O Tribunal Regional Eleitoral (TRE) autorizou a substituição de professores afastados por motivos legais em um acórdão publicado nesta segunda-feira (16/9). Na decisão unânime, o colegiado aponta que a Educação é um serviço essencial e permite a Prefeitura de Goiânia contratar professores temporários para suprir as necessidades da rede municipal de ensino.

Entre os argumentos apresentados no Tribunal, está o fato de que a rede municipal de ensino possui 18 mil servidores e que os afastamentos contemplam benefícios legais das categorias previstas na legislação. Uma vez que o servidor irá retornar ao cargo após a licença, não é possível convocar aprovados em concursos para suprir a demanda durante o período de ausência dos titulares.

Ao TRE, a Secretaria Municipal de Educação (SME) esclareceu também que o processo seletivo simplificado para a contratação de novos profissionais foi realizado antes do período de vedação eleitoral, conforme o planejamento dos anos anteriores, a fim de garantir a continuidade das atividades na Rede Municipal de Educação (RME).

“A questão do direito à educação versus a proibição de contratação de profissionais não concursados em período eleitoral envolve uma colisão entre dois primados jurídicos relevantes. De um lado, o direito fundamental à educação de qualidade para todos. De outro, a legislação eleitoral que estabelece restrições à contratação de servidores públicos em períodos eleitorais para evitar o uso da máquina pública em prol de interesses políticos”, pondera a relatora, a desembargadora eleitoral Ana Cláudia Veloso Magalhães.

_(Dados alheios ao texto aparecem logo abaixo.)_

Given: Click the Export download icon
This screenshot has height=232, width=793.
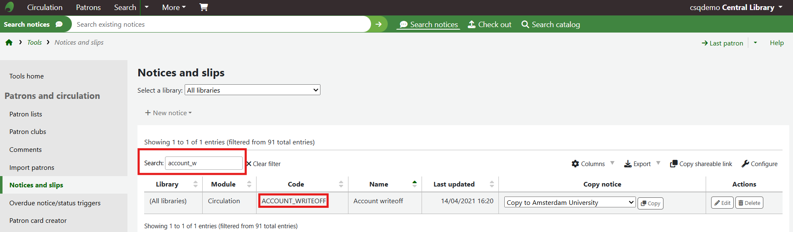Looking at the screenshot, I should coord(628,164).
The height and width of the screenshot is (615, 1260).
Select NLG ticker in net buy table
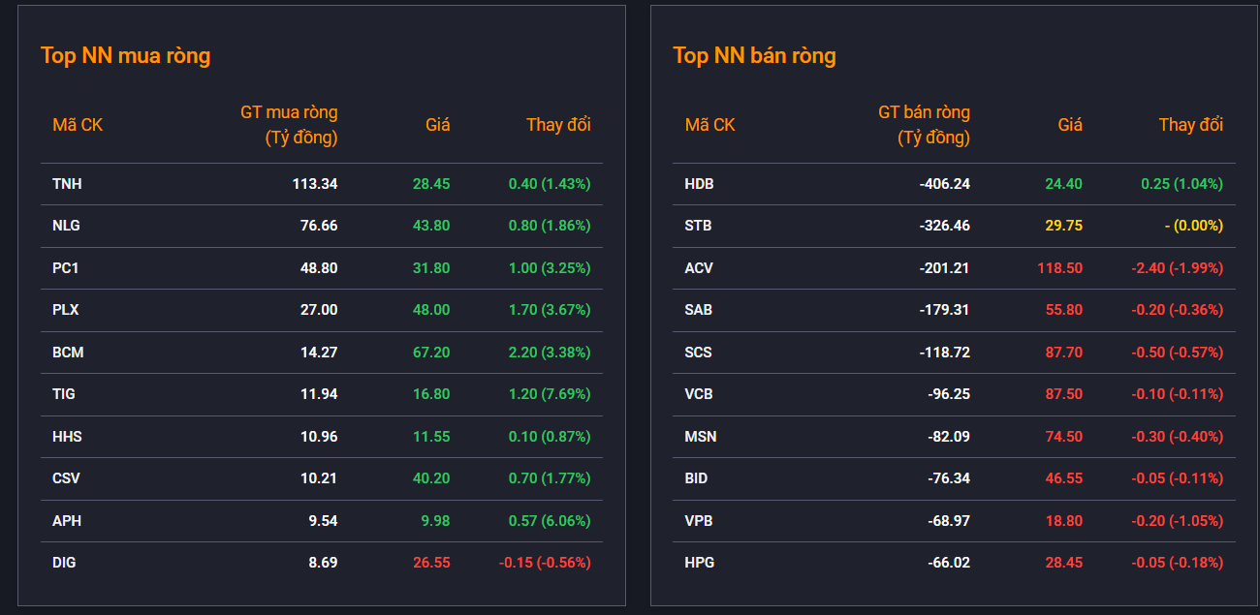click(x=66, y=226)
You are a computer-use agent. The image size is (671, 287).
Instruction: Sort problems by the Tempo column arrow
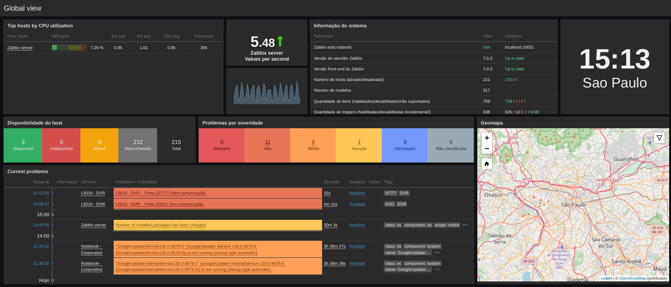[48, 182]
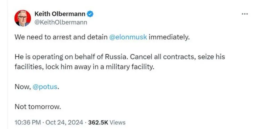Screen dimensions: 255x129
Task: Open the Keith Olbermann display name link
Action: (60, 14)
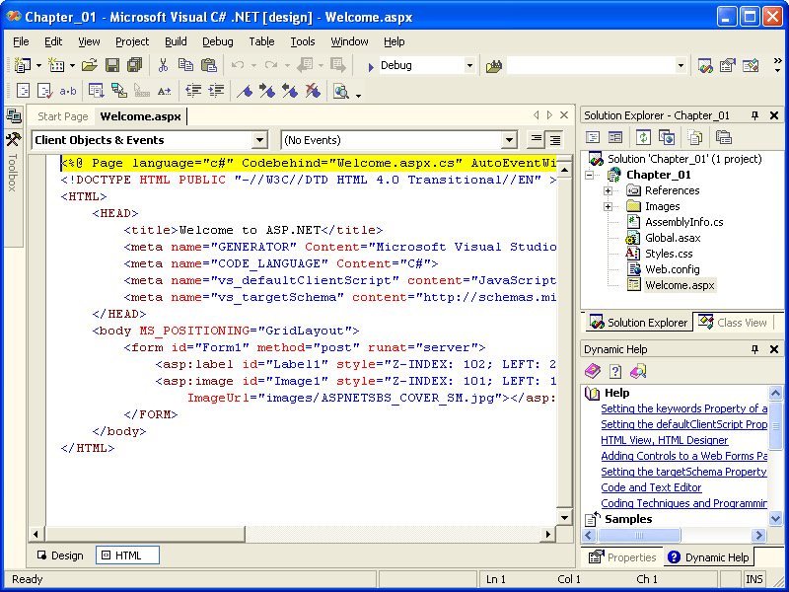The width and height of the screenshot is (789, 592).
Task: Click the Cut scissors icon
Action: 163,65
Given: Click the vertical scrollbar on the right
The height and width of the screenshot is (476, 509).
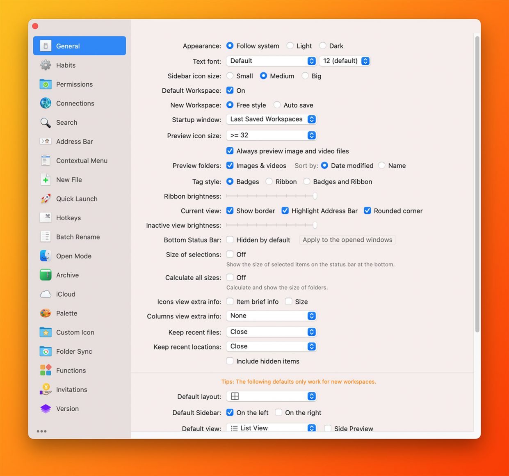Looking at the screenshot, I should [477, 185].
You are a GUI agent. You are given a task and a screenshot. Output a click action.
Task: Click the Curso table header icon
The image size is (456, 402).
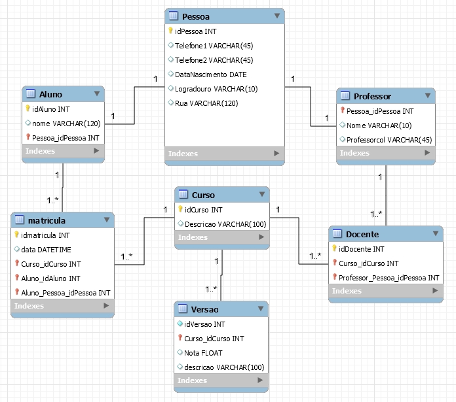(x=183, y=195)
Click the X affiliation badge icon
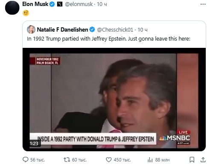 (x=60, y=4)
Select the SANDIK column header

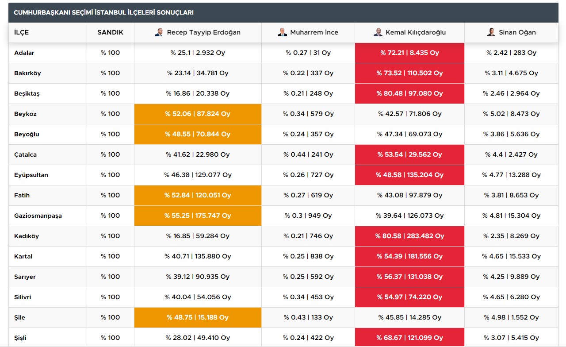tap(110, 32)
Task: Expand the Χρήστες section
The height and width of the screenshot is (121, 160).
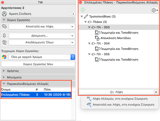Action: coord(4,71)
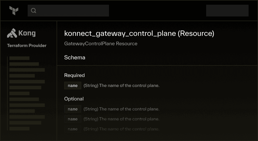Jump to the Schema section heading
The image size is (258, 141).
[75, 58]
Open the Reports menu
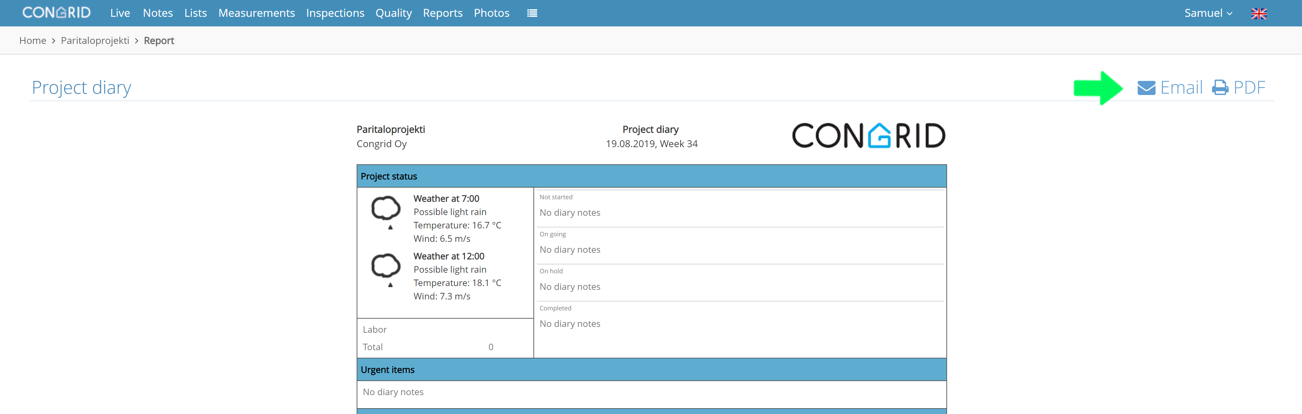1302x414 pixels. (x=443, y=13)
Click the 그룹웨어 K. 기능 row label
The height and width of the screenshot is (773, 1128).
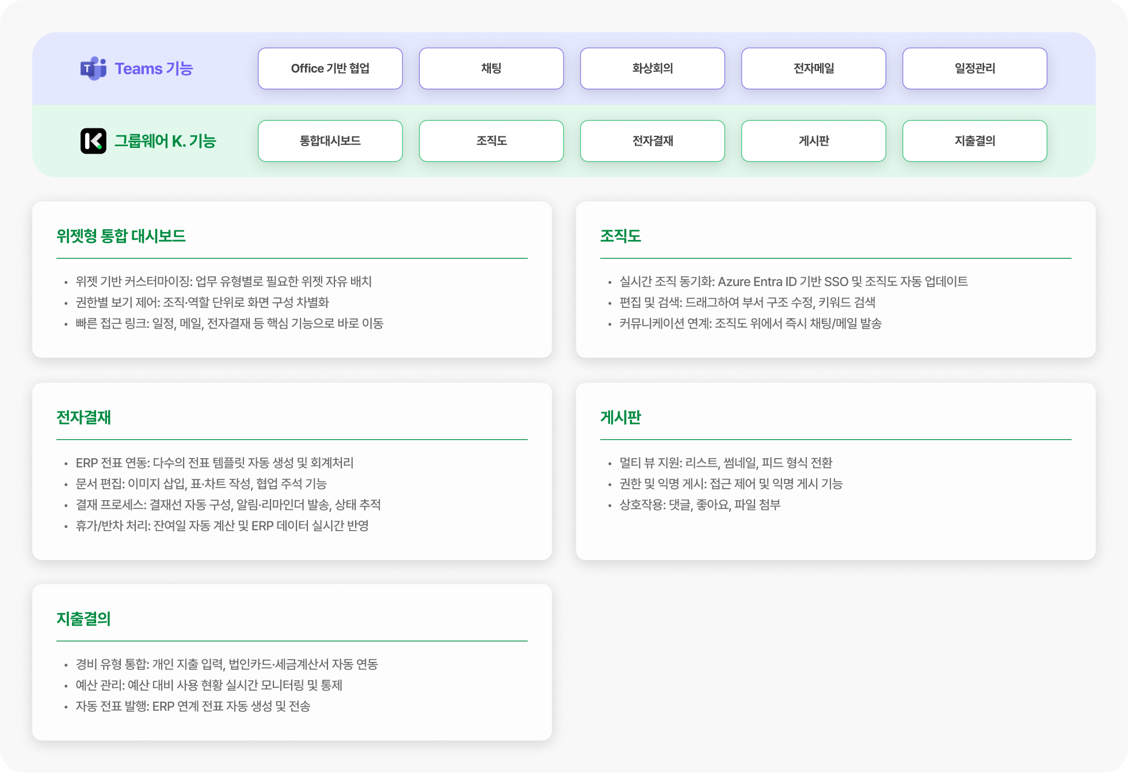[165, 141]
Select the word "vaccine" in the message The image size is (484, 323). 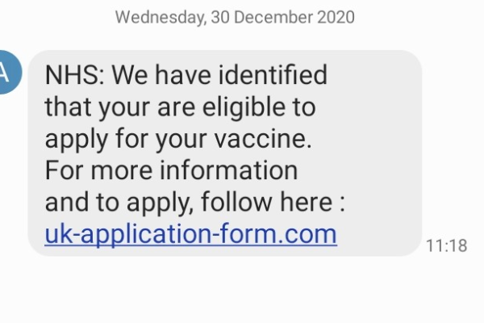click(261, 139)
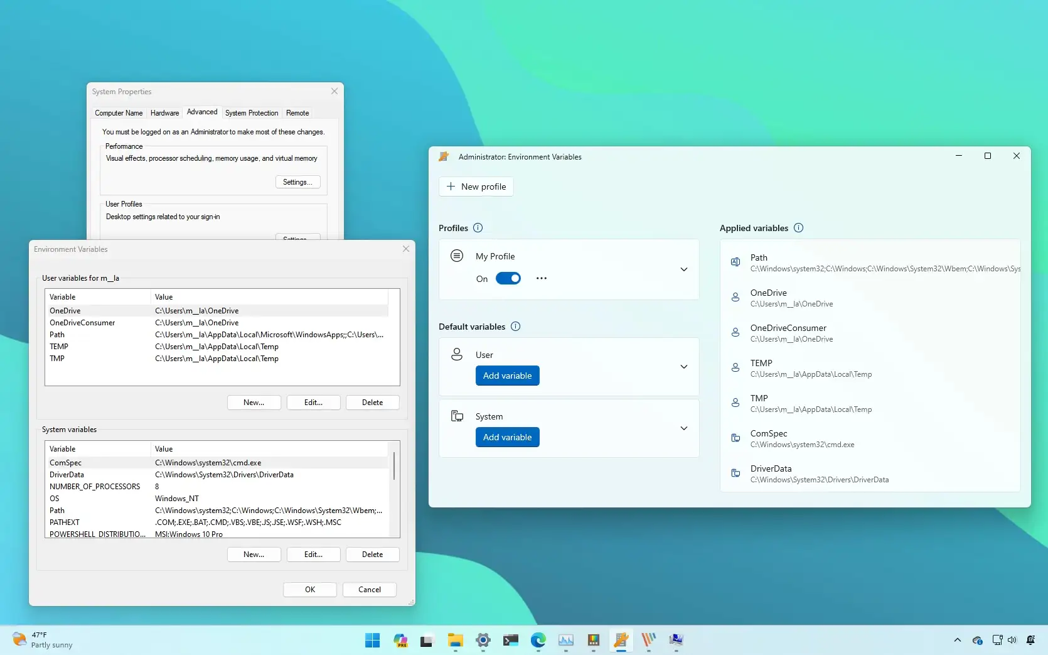
Task: Open Microsoft Edge from the taskbar
Action: tap(538, 640)
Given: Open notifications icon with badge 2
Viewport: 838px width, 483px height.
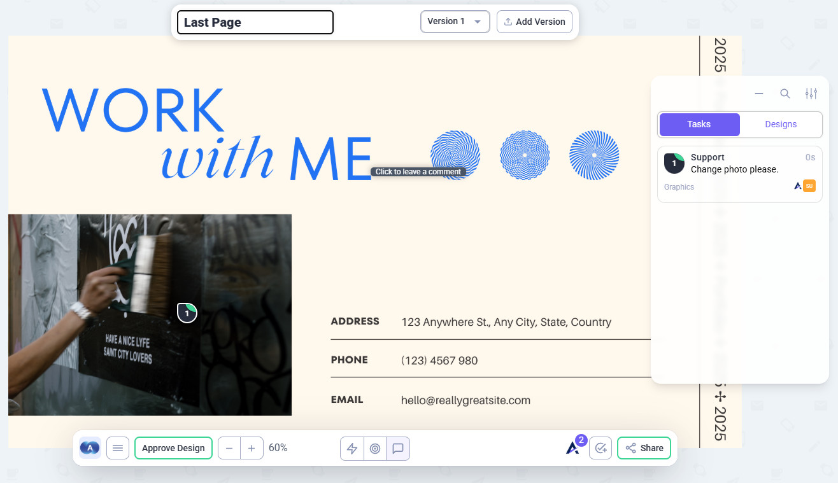Looking at the screenshot, I should click(573, 448).
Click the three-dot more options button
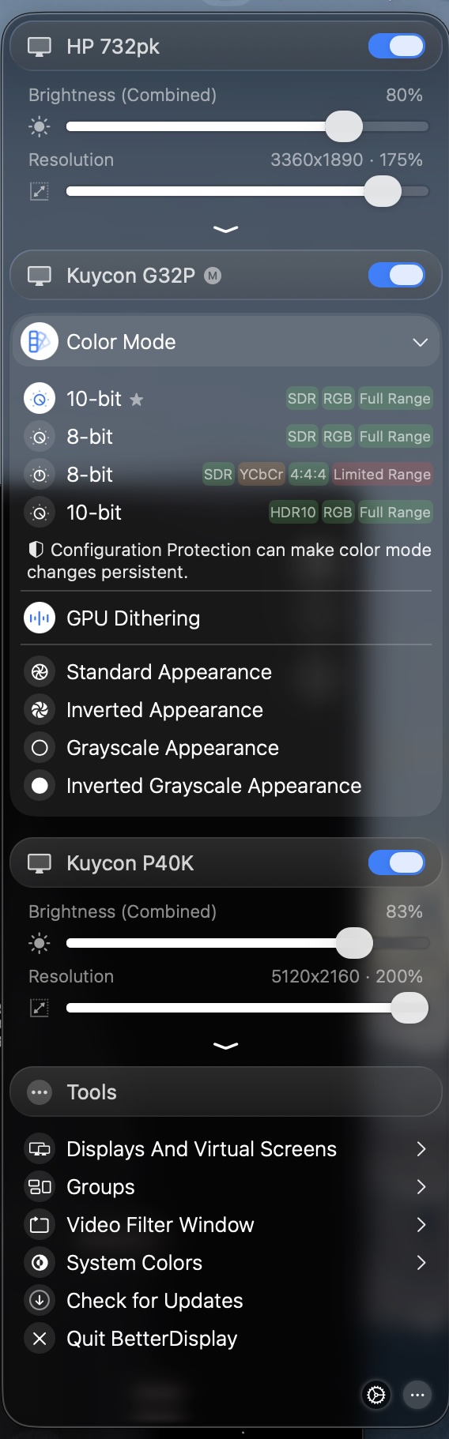 tap(417, 1395)
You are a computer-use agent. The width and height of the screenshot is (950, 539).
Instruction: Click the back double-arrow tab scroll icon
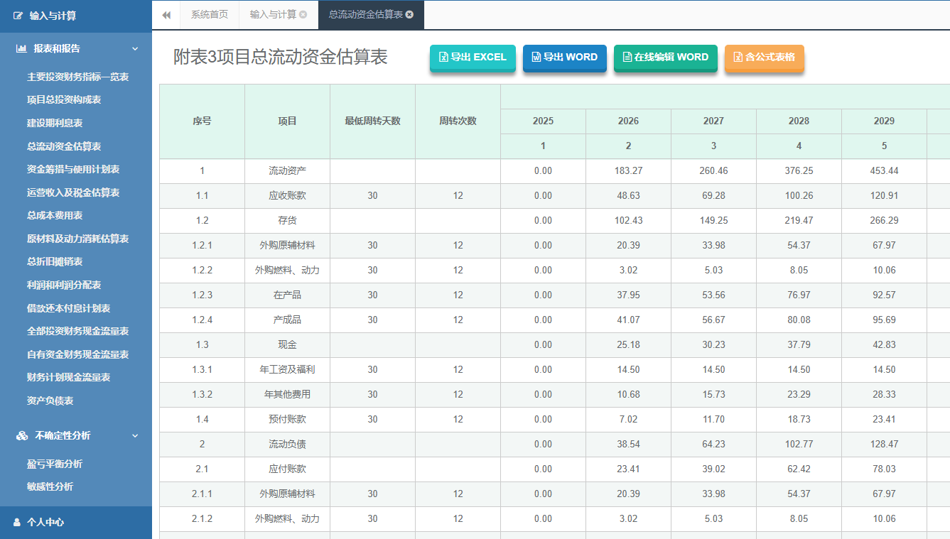tap(166, 15)
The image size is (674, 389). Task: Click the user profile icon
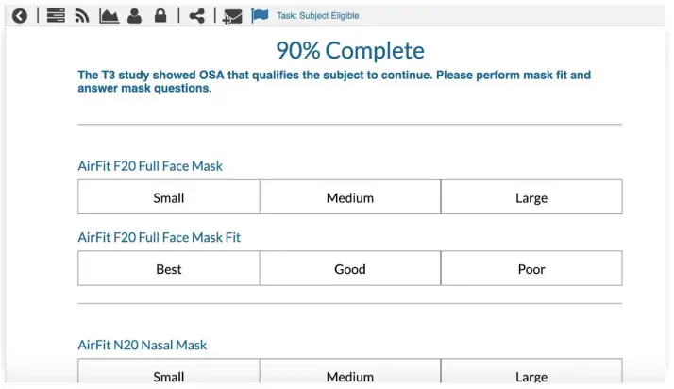click(x=134, y=15)
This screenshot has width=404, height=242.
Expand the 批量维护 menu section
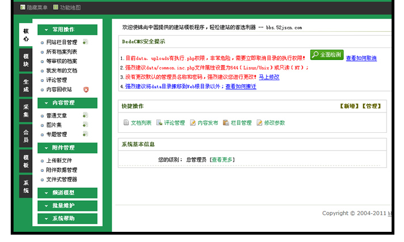pos(67,205)
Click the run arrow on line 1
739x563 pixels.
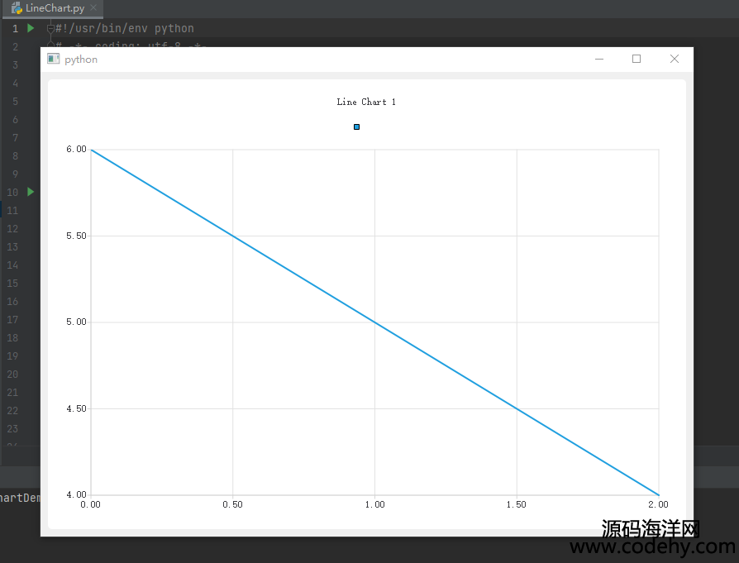[x=31, y=28]
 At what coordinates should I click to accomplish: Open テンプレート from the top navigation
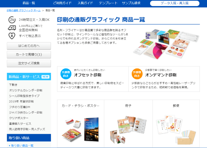coord(107,3)
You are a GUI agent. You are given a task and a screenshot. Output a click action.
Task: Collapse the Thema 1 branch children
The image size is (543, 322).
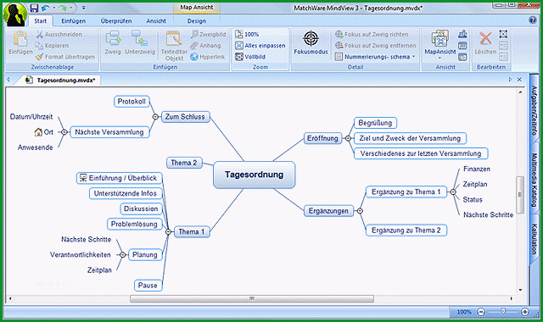[168, 231]
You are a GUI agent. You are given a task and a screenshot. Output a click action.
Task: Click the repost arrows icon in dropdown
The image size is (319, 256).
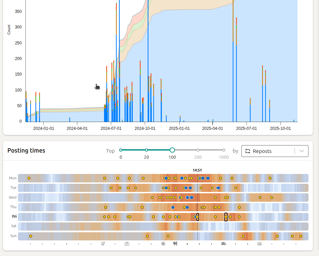(247, 151)
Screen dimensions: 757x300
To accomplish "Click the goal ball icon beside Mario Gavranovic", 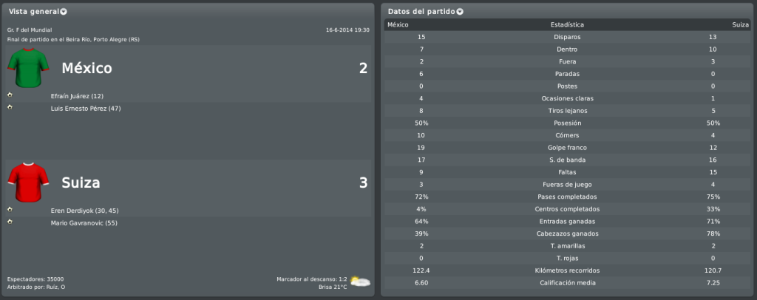I will [x=10, y=222].
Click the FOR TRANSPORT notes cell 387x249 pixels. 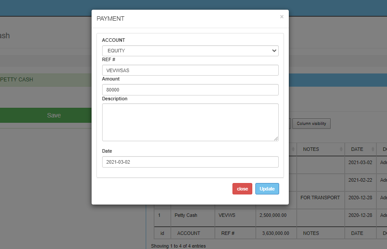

No entanto, segundo a relatora, que teve o voto seguido pelos demais membros do colegiado, atualmente a escola não é mais só o local em que se busca a educação formal e, sim, o espaço em que os estudantes têm direito à alimentação saudável e de qualidade durante o período letivo e ao desenvolvimento psicológico e social. “Corolário lógico, considero a educação, nos tempos atuais, um serviço essencial, para fins de abarcar a excepcionalidade do artigo 73, inciso V, alínea ‘d”, da Lei nº 9.504/97”, afirmou a desembargadora.

Regras

O acórdão estipulou regras para a contratação de professores temporários durante o período eleitoral: 1) Respeitar a ordem de classificação do Processo Seletivo Simplificado nº 001/2024; 2) contratar apenas o número de profissionais equivalentes aos que estão afastados; 3) Evitar qualquer tipo de publicidade institucional da seleção, exceto o estritamente necessário; 4) Não se utilize a autorização para fins eleitorais.